I guess either I wasn't being clear or you misunderstand. I was trying to state that the mission was to kill Vido. Killing Vido is the reason you're there, Shepard just doesn't know this until you land. Im not trying to defend Zaeed, I unserstand  both sides of the argument here.


The contract you pick up on behalf of cerberus as part of his hire is to liberate the factory, Zaeed doesn't mention that he doesn't give a **** until after you're planetside, Then he makes the situation undoubtbly worse and starts arguing with shepard. I personally don't care about vido or the workers. I'm there to help Zaeed and complete the mission, but he's just proven himself 1: untrustworthy, 2: unable to follow my lead. By lying to me and then lighting the entire refinery on fire, for all you know, shepard is just as likely to perish in there. 

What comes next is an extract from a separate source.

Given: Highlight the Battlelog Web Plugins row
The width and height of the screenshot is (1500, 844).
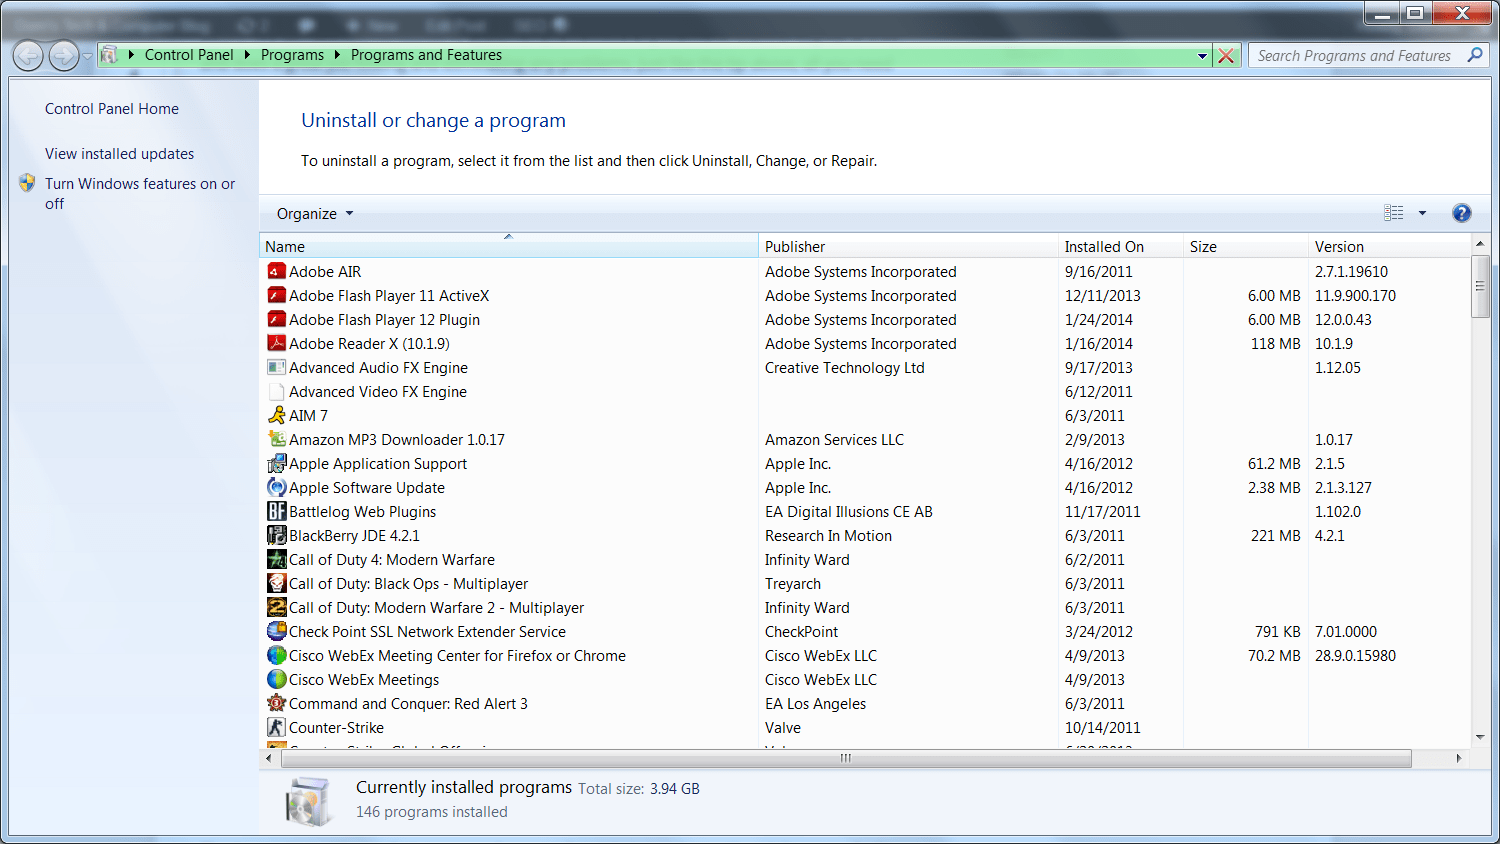Looking at the screenshot, I should click(362, 511).
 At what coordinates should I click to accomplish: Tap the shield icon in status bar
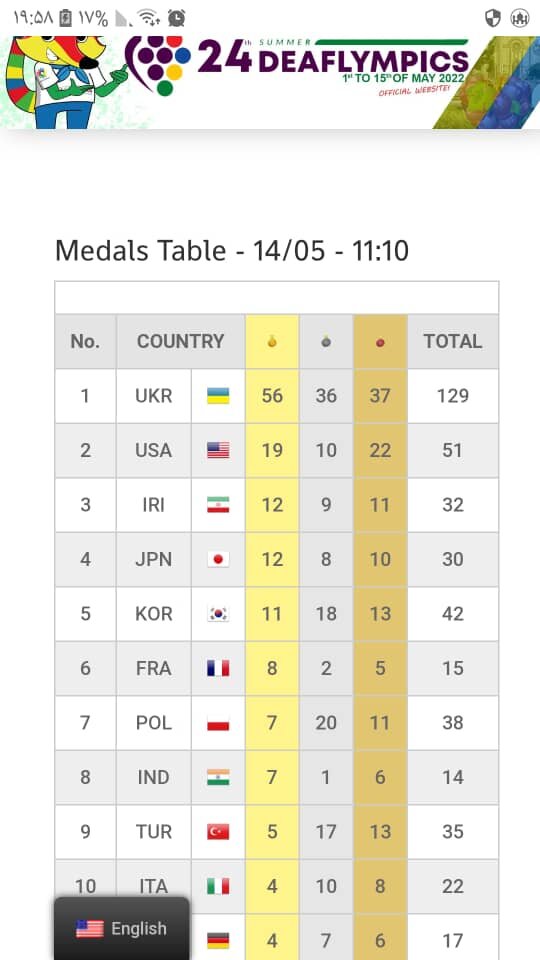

This tells me i don't want him on my suicide mission right there. Vido or workers be damned. What if he decides mid mission later on **** you shepard, I'm just going to do this instead. I'm then forced to clean up his mess or fall in line like a second in command.  He's a liabilty I don't need. Wether or not the game mechanic itself prevents such an event from happening cause I did him a favor is meta gaming and beside the point.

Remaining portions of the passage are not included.